Today, we visit London's secret museums. The
University of Houston's College of Engineering
presents this series about the machines that make
our civilization run, and the people whose
ingenuity created them.
I imagine many of you have
been to London, but I'll bet few of you have seen
some of London's most interesting museums of
technology. Retired curator John Robinson writes
about these little museums, scattered through the
city.
For example, who's ever heard of the Kew Bridge Steam Museum?

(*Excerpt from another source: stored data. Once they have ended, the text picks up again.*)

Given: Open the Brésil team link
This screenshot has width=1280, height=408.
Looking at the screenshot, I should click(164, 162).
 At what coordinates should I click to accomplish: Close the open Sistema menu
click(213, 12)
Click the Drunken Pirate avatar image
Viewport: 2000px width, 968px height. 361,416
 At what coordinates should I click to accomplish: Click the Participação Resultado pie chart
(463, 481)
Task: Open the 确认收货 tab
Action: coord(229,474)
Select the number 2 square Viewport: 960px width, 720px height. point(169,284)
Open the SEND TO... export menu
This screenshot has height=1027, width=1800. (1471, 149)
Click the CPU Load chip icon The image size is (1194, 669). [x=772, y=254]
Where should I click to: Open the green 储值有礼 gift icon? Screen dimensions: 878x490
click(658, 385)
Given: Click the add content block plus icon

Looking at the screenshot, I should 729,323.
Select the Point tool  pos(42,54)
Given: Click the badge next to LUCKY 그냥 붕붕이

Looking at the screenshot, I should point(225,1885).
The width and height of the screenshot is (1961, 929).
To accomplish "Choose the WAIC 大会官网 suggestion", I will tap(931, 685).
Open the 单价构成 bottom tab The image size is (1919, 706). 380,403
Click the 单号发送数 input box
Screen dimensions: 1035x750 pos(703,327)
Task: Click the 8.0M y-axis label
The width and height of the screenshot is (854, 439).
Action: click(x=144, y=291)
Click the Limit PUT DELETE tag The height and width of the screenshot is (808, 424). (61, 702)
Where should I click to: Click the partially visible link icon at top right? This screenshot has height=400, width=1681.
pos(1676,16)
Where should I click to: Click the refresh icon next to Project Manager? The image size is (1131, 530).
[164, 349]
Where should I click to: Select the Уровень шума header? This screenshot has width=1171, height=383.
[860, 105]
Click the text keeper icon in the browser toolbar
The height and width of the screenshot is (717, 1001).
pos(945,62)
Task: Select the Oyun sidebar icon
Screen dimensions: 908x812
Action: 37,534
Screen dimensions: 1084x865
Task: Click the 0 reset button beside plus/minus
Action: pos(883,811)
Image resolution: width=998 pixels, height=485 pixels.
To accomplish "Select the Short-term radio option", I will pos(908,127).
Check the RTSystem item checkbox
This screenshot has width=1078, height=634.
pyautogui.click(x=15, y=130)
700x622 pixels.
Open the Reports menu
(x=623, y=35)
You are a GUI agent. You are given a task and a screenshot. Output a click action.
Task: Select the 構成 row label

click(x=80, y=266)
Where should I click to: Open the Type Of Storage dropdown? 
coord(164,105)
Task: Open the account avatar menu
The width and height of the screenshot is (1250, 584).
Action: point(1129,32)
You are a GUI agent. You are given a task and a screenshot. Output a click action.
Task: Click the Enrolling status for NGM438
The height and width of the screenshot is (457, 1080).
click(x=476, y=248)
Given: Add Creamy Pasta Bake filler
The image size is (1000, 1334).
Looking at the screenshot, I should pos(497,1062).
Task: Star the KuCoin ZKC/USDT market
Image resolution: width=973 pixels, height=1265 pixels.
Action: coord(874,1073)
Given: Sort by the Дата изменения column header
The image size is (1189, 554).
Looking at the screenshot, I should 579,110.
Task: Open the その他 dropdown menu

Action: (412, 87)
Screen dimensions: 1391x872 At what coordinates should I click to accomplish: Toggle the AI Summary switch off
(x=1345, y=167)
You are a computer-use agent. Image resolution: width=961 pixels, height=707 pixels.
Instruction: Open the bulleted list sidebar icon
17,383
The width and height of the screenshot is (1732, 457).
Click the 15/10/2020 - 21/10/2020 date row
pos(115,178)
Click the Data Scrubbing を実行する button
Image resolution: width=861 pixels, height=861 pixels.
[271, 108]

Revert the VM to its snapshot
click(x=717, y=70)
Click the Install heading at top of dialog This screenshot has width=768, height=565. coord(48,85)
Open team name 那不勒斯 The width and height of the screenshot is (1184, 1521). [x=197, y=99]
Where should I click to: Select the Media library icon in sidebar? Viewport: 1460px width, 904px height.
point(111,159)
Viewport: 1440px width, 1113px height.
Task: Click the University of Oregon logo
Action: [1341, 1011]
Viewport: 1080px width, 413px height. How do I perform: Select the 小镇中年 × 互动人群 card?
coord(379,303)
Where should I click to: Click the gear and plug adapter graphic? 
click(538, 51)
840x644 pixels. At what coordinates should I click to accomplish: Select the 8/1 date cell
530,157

It occupies a former pumping house for the London
water supply. The centerpiece of this engine
collection is the largest surviving walking-beam
steam engine. A 7½-foot piston drives one
end of an enormous steel beam. The other end once
drove a pump. The whole machine stands 35 feet high
and weighs 250 tons. London is dotted with delights
like this. Another is an old church which now holds
a collection of automatic music-making machines.
A museum for the world's first commercial
mechanical testing facility might seem arcane to
the casual tourist, but consider what it
represents. After Scotland's first Tay Bridge collapsed in 1879,
killing 75 people, this lab was set up to test
building materials independent of clients and
contractors. Germany's Krupp iron works sent them
steel samples for testing until war broke out in
1914. Now you can visit the great hydraulic testing
machines that changed the character of engineering
just over a century ago. An apt motto, mounted over
the door, says "Facts, not Opinions".
The first tunnel under a river was drilled beneath
the Thames by the Brunel
father-and-son team. They started in 1825 and
finished in 1843. Now a museum in the old
bilge-pump house celebrates that tunneling feat with a fine
exhibit.
Finally Robinson reaches a museum in the garret of
St. Thomas's Church. When this garret, sealed up
and forgotten for years, was opened, people found
an abandoned hospital operating theatre. Four ranks
of stalls form a horseshoe around a wooden
operating table.
The theatre, built in 1821, was part of St.
Thomas's Hospital until 1862, when a rail company
bought the hospital for right-of-way. The church
stayed, while the rest of the hospital moved to
better quarters across the Thames. Gaseous anesthesia was first used
in this room. St. Thomas's was also where Florence Nightingale set up the
first nursing school. No tokenism here: Nightingale
was a high-level administrator, heavily involved in
negotiations with the rail company. She had to've
known this operating theatre well.
On its wall is another motto, Miseratione non
Mercede -- "We do for compassion, not for
pay." If you read that cynically, I suggest you
look beyond the business offices of modern
medicine. You'll find much of that impetus is still
alive, with the ghost of Florence Nightingale
riding in its midst.
The next time I see London, I know where I'll go. I
mean to find this hidden world of museums where I
too can meet the ghosts of James Watt, Isambard
Kingdom Brunel -- and Florence Nightingale.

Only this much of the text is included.